MODULE 08 / 12crash course
~/roadmap/08-load-balancers
Beginner

Load Balancers, Proxies, and Service Mesh

L4 vs L7 load balancing, algorithms from round robin to Maglev, health checks done right, sticky sessions, anycast, GSLB, service mesh, and DDoS mitigation.

15 min read2026-01-22Ironclad Academy

A load balancer is a piece of infrastructure that takes incoming requests and spreads them across many backend servers. Without one, you cannot horizontally scale anything.

This module covers what load balancers do, the algorithms they use, the layers of LBs you'll find in any real system (DNS → edge → regional → service mesh), and the pitfalls — sticky sessions, bad health checks, hash-and-modulo — that cause real-world outages.

Why load balancing exists

Imagine you have one app server. It can handle 1,000 requests per second. You hit 2,000 RPS. What do you do?

Answer: spin up a second app server, put a load balancer in front, send half the traffic to each.

flowchart LR
    U[Users] --> LB[Load Balancer]
    LB --> S1[Server 1]
    LB --> S2[Server 2]
    LB --> S3[Server N...]
    style LB fill:#ff6b1a,color:#0a0a0f

That one change gives you four things at once: horizontal scaling so you add capacity by adding boxes, high availability so one dead server doesn't take the whole system down, rolling deploys where you drain a server before touching it, and a single DNS endpoint so clients never have to know about the cluster underneath.

L4 vs L7 (the most common confusion)

L4 (transport)L7 (application)
Looks atTCP/UDP headers (IP, port)HTTP headers, method, path, cookies
Decision based onSource IP, port, hashURL, host, headers, body
SpeedVery fast (just forward bytes)Slower (parse HTTP)
FeaturesBasic routingPath-based routing, rewrites, A/B, sticky sessions, TLS termination, retries
ExamplesAWS NLB, HAProxy (TCP mode), Linux IPVS, MaglevAWS ALB, NGINX, Envoy, Traefik, Cloudflare
flowchart TD
    REQ[Request: GET api.example.com/users/42] --> L4
    L4{L4 LB} -->|"hash(src_ip, port) → server"| BE1[Backend 1]
    L4 --> BE2[Backend 2]
    REQ2[Request: GET api.example.com/users/42] --> L7
    L7{L7 LB} -->|"path matches /users/* → users svc"| US[Users Service]
    L7 -->|"path matches /posts/* → posts svc"| PS[Posts Service]
    style L4 fill:#0e7490,color:#fff
    style L7 fill:#ff6b1a,color:#0a0a0f

In modern web stacks, you almost always want L7 at the edge — path-based routing, TLS termination, observability — and possibly L4 inside the cluster for raw performance.

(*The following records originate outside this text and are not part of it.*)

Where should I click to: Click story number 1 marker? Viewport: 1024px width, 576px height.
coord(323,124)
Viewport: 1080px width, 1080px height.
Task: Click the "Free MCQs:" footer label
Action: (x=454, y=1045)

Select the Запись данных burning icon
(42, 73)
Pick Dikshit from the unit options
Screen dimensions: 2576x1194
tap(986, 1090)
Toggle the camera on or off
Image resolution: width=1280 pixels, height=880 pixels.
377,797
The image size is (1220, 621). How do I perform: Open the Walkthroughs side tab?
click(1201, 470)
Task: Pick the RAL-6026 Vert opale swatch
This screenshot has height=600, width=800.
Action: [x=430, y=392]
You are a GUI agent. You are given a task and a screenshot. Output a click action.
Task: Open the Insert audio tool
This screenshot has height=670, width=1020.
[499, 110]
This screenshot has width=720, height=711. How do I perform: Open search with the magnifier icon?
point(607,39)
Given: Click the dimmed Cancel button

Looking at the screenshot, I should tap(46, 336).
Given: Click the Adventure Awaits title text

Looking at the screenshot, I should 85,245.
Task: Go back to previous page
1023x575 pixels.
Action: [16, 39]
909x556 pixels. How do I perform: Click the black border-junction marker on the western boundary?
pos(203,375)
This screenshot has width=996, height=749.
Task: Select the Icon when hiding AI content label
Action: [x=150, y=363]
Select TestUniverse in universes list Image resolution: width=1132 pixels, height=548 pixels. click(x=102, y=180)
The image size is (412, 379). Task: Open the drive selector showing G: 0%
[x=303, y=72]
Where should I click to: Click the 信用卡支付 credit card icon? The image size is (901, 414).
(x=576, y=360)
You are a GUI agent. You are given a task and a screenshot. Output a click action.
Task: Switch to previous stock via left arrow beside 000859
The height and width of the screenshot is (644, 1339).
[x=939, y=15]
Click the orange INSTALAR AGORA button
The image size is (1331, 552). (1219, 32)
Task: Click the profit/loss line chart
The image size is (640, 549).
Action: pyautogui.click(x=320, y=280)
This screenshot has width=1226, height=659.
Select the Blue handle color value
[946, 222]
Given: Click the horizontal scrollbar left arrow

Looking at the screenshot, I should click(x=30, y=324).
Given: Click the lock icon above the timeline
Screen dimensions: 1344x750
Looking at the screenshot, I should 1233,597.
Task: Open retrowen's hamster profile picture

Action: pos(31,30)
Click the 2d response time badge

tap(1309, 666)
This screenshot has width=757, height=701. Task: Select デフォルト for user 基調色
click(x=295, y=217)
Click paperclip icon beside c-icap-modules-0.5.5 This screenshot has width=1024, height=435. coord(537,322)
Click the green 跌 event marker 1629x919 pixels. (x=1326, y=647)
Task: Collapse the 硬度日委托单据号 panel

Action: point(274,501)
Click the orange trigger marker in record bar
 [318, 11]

L4 wins when you have non-HTTP traffic (databases, custom TCP protocols, gRPC bidirectional streams that are easier to forward at the byte level), when you need line-rate throughput without parsing, or when memory is tight and you can't afford buffering request bodies. L7 wins when you need to make decisions on path, host, or header — API gateways, multi-tenant routing, A/B testing — or when you want retries that actually understand HTTP semantics, TLS termination, WAF rules, or per-request observability.

Load balancing algorithms

Six algorithms worth knowing. Pick the wrong one and your fleet load gets unbalanced even when traffic is uniform.

Round robin

Server 1, server 2, server 3, server 1, server 2, … Works when servers are identical and requests are roughly uniform. The moment requests start varying in cost — a slow POST /export lands on one server while fast GET /health checks are spread everywhere else — that slow server drowns while others stay idle.

Least connections

Send to the server with the fewest active connections. Much better when request durations vary widely. The trap is startup: a freshly restarted server reports 0 connections, so it immediately receives all the traffic and can fall over before it's warmed up. Pair this with a slow-start ramp to avoid the spike.

Least response time

Send to the server with the lowest recent response time. It adapts automatically to overloaded servers. The cold-cache trap is real though: a server with a cold cache sees high response times, gets less traffic because of those high times, stays cold because of the low traffic, and never recovers. Usually paired with least-connections as a tiebreaker to prevent that feedback loop.

IP hash / source affinity

hash(client_ip) % num_servers. Same client always lands on the same server — useful for sticky sessions and in-process caches. The problem is NAT: entire corporate networks or mobile carriers can share a single public IP, so one bucket gets hammered while the others sit quiet.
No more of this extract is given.